This recipe grew out of necessity.
Or, rather, my failure to properly inventory the fridge before Thanksgiving day.
As I went to prepare my ultimate creamy mashed potatoes, I discovered I was out of heavy cream (oh, the horror!) After two pies and a batch of homemade vanilla ice cream and one carton tossed for being well past its prime, I didn’t have a single drop of usable heavy cream left at my disposal.
Luckily, what I did have was a tub of crème fraîche.
Which, as it turns out, makes for a damn fine mashed potato (if I do say so myself).
The cultured French cream (similar to sour cream but with a richer and more nuanced flavor) gives the potatoes a slight yogurty tang that really does wonders to cut the richness. Bonus? Crème fraîche is actually lower in fat than heavy whipping cream, while producing a far creamier final product.
Proof that sometimes mistakes can turn into blessings in disguise.
Tip for ultra-creamy mashed potatoes: use a food mill. Bonus: you don’t even have to peel the potatoes (because we all hate peeling potatoes). Just cut into chunks, boil until tender, and run through the food mill. The mill will essentially do the same job as a potato ricer, while removing the skins at same time.
Once the potatoes are milled, return them to the cooking pot on the still warm burner and add the butter. The residual heat from the pan will steam off any leftover moisture. Adding the butter first (before cream or in this case, crème fraîche, will prevent your potatoes from getting gluey).
Now, while you technically could use sour cream, I’d really encourage you to seek out the crème fraîche, or, better yet, make your own. Real crème fraîche has a milder, less sour flavor, plus a slightly higher fat content than sour cream (30% vs 20%) which results in a creamier final product. It also doesn’t have many of the stabilizers and thickeners that many American sour cream brands add to thicken their product.
Crème Fraîche Mashed Potatoes
Ultra-creamy mashed potatoes made with crème fraîche instead of heavy cream for a uniquely tangy flavor.
- 2 pounds yukon gold potatoes (peeled if not using a food mill)
- 4 tablespoons unsalted butter
- 3/4 cup crème fraîche
- 1 teaspoon salt, or to taste
- 1/2 teaspoon freshly ground black pepper, to taste
- fresh chives, for topping (optional)
- Scrub potatoes well to remove any dirt, then peel (unless you are using a food mill to process, in which case you do not need to peel your potatoes). Cut potatoes into quarters or eighths, depending on the size. You want approximately 1-inch size pieces (all fairly even in size so they will cook uniformly) and transfer to a bowl filled with cold salted water. You can prep and cut your potatoes a few hours ahead of time if necessary; keep covered in water to prevent browning.

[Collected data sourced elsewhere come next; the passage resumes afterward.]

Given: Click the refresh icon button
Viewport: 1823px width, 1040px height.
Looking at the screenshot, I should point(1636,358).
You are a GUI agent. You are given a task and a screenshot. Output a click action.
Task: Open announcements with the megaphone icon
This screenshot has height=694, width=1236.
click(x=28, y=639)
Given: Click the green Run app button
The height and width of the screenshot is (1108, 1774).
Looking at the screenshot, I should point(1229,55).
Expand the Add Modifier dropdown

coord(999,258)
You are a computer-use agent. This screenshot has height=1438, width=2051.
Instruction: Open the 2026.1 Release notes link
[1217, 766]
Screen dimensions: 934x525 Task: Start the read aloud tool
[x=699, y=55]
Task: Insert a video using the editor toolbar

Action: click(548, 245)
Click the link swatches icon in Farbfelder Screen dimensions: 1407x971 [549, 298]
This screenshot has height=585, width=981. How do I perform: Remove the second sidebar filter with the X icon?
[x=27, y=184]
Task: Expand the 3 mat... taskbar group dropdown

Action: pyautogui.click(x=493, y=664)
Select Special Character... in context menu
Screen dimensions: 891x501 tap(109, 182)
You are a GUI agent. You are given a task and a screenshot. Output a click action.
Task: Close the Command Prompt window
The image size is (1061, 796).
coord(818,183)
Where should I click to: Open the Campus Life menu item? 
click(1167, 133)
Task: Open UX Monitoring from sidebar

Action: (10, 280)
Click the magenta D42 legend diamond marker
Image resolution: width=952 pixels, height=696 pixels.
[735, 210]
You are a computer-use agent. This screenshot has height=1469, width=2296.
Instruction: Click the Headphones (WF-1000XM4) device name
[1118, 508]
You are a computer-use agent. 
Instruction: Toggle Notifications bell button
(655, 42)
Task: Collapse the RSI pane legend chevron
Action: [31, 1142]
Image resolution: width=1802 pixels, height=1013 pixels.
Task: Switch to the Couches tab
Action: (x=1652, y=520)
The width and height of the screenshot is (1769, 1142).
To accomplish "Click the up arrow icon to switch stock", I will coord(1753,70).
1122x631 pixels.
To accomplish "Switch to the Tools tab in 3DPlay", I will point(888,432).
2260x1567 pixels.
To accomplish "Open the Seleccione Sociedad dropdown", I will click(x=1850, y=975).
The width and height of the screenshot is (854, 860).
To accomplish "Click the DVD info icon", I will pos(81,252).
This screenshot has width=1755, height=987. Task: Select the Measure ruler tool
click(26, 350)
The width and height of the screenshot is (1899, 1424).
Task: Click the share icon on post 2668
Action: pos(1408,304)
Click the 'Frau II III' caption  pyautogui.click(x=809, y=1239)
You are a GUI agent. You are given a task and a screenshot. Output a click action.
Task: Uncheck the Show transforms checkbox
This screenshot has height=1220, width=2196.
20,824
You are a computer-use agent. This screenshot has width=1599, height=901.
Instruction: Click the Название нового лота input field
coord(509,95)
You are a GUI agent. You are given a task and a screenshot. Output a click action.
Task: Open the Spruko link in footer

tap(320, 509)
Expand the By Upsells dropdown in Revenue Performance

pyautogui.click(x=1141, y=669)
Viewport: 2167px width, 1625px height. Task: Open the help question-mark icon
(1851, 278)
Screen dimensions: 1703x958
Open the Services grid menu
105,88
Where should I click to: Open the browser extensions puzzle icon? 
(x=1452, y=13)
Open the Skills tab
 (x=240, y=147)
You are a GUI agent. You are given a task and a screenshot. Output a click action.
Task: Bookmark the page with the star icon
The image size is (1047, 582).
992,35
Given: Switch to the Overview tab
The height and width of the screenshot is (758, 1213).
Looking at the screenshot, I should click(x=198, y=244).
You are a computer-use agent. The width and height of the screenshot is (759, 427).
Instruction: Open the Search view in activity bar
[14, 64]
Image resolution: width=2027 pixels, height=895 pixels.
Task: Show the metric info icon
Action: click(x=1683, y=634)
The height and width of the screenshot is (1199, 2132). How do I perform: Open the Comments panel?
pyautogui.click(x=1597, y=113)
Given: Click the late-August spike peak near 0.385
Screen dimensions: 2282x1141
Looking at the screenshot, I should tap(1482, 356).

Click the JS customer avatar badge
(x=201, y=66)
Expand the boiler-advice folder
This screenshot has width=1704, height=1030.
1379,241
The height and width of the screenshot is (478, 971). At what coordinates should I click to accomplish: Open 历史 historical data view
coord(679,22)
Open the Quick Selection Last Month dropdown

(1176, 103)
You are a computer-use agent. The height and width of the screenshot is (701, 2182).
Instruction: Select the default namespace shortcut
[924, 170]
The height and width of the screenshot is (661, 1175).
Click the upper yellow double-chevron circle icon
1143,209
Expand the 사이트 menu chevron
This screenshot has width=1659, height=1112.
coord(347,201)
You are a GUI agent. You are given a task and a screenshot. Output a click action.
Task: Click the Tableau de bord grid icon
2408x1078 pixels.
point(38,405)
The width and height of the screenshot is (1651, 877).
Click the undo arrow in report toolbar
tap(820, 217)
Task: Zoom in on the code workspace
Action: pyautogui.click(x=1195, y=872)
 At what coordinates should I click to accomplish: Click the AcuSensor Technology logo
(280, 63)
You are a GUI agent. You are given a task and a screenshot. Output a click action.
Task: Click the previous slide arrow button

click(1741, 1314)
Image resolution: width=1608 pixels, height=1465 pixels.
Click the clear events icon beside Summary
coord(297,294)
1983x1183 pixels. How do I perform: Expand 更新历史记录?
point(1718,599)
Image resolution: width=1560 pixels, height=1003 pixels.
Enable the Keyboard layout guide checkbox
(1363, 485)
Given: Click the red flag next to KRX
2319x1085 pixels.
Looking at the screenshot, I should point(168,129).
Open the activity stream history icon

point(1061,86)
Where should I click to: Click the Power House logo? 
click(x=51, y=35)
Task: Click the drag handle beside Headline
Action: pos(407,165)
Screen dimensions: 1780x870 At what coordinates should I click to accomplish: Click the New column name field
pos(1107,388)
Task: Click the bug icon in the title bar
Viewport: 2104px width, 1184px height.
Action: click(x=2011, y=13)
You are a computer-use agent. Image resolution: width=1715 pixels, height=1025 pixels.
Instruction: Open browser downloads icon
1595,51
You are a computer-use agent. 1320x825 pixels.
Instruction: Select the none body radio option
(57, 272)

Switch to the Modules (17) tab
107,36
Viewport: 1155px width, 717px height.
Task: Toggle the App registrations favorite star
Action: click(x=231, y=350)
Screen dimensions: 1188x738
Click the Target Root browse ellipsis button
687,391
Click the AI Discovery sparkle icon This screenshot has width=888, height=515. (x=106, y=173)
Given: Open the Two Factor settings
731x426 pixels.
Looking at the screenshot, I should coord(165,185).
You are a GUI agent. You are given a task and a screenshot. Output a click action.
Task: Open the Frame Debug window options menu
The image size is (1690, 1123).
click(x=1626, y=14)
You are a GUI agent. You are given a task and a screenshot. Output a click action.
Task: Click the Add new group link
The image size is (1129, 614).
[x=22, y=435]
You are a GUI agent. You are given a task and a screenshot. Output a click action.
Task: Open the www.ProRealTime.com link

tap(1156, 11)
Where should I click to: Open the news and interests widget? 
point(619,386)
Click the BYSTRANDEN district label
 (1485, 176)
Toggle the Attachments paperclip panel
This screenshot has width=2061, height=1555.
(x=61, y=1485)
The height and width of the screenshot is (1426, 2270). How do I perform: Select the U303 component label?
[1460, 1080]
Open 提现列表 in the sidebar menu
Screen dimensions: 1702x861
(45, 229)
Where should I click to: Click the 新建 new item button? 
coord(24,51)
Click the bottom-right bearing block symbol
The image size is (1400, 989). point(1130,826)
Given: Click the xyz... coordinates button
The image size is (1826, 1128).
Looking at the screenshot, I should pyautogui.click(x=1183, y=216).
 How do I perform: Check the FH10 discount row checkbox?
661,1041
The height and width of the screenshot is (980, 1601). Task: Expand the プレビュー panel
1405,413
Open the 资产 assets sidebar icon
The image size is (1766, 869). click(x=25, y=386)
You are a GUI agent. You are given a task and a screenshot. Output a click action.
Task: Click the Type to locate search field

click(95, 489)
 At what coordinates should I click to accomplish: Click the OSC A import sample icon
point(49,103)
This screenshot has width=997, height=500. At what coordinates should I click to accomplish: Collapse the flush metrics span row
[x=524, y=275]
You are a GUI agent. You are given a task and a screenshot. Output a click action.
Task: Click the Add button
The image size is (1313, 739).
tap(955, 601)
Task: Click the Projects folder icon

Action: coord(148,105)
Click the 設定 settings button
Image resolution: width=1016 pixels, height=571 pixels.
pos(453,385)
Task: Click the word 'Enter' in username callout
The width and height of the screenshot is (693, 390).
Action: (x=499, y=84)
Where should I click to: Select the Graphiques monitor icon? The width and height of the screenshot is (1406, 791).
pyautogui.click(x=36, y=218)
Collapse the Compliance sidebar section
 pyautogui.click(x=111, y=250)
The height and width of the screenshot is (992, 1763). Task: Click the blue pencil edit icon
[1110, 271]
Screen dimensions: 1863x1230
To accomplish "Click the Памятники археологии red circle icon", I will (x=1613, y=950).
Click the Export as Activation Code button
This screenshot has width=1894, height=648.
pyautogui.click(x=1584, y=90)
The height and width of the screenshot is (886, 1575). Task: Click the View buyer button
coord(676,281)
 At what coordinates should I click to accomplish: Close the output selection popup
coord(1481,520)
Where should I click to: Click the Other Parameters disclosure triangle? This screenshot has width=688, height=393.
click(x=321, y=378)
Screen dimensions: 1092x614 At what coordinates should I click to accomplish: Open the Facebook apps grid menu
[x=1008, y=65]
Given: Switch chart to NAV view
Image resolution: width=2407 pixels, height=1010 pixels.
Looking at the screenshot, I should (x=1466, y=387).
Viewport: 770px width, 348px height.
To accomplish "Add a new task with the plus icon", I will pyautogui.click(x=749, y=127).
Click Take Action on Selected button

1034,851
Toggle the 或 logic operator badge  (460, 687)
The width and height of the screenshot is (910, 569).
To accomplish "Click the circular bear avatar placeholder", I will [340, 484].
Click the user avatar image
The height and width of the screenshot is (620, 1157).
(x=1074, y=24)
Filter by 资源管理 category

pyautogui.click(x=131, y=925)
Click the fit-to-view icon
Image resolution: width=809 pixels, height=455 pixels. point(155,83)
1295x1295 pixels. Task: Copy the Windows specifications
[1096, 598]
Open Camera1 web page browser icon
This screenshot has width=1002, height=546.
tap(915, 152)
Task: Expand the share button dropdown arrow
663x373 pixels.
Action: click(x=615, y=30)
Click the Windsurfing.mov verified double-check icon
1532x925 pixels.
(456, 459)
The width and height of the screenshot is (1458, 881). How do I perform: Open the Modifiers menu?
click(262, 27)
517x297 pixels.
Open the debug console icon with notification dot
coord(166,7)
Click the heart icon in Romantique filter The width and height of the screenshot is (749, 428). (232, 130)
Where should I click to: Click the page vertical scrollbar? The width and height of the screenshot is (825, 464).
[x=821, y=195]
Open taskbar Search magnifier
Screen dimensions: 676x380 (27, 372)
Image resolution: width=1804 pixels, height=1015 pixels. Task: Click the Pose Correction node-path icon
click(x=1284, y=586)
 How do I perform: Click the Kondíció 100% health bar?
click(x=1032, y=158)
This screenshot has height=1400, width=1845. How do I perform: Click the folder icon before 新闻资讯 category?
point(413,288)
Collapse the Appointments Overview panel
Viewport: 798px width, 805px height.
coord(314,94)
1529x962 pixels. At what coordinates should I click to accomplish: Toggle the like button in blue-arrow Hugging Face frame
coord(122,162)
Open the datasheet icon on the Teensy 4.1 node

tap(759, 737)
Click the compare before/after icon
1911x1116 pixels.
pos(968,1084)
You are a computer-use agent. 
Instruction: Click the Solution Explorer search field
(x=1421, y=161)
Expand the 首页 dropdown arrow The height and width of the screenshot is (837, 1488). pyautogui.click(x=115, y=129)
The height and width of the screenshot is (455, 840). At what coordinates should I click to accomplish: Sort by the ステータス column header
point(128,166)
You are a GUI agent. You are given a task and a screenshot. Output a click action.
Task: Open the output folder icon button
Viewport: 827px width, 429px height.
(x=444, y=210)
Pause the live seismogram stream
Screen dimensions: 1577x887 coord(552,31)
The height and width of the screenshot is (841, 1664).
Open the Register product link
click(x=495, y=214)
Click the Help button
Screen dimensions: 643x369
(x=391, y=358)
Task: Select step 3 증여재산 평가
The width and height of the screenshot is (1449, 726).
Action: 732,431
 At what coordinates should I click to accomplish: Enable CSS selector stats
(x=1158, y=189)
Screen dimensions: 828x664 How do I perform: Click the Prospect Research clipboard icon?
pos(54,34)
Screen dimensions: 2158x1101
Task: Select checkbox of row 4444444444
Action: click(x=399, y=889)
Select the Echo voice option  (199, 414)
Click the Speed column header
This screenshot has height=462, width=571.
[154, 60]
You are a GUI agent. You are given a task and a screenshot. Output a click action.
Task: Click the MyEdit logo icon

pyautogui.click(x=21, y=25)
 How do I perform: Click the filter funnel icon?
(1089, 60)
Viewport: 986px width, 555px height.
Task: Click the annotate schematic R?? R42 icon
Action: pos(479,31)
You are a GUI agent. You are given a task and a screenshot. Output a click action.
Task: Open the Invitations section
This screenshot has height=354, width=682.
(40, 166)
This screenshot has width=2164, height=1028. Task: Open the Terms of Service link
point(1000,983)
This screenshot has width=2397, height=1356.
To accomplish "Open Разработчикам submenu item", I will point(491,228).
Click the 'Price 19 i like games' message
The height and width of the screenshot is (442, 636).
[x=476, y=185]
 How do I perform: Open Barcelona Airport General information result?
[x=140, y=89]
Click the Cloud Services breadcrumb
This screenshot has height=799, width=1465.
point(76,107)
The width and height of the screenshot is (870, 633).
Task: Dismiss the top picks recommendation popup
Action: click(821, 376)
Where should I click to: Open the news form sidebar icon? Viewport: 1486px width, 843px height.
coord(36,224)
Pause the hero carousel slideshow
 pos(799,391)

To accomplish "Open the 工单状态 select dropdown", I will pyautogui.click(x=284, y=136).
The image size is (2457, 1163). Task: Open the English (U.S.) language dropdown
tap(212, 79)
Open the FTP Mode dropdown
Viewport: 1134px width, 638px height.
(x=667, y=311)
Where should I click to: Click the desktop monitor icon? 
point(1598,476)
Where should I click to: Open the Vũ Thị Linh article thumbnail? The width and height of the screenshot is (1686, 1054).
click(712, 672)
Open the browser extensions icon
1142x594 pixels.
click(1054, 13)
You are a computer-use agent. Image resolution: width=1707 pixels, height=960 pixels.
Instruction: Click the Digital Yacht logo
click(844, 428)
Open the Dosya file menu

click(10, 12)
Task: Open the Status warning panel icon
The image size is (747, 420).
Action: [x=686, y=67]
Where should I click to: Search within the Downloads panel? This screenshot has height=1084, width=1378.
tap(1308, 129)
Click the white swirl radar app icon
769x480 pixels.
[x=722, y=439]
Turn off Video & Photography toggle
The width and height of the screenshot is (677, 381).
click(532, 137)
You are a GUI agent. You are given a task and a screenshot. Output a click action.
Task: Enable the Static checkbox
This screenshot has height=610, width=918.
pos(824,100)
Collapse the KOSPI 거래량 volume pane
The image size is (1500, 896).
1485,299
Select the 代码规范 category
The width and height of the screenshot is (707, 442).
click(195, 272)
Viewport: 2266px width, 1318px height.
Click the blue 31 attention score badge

- Boil potatoes in a large pot of generously salted water for about 15 mintues minutes or until fork tender (a fork inserted into a piece of potato should go in easily and the potato should somewhat break apart). Drain well.
- Run potatoes through a food mill placed on top of your still warm cooking pot on the still warm burner. The residual heat from the pot will evaporate out any excess moisture from the potatoes. If you don’t have a food mill, run potatoes through a potato ricer, or place in the pot and mash with a potato masher until smooth.
- Add butter and stir until melted, then add crème fraîche. Season generously with salt and pepper.
- Serve warm, topped with a sprinkle of fresh chives if desired.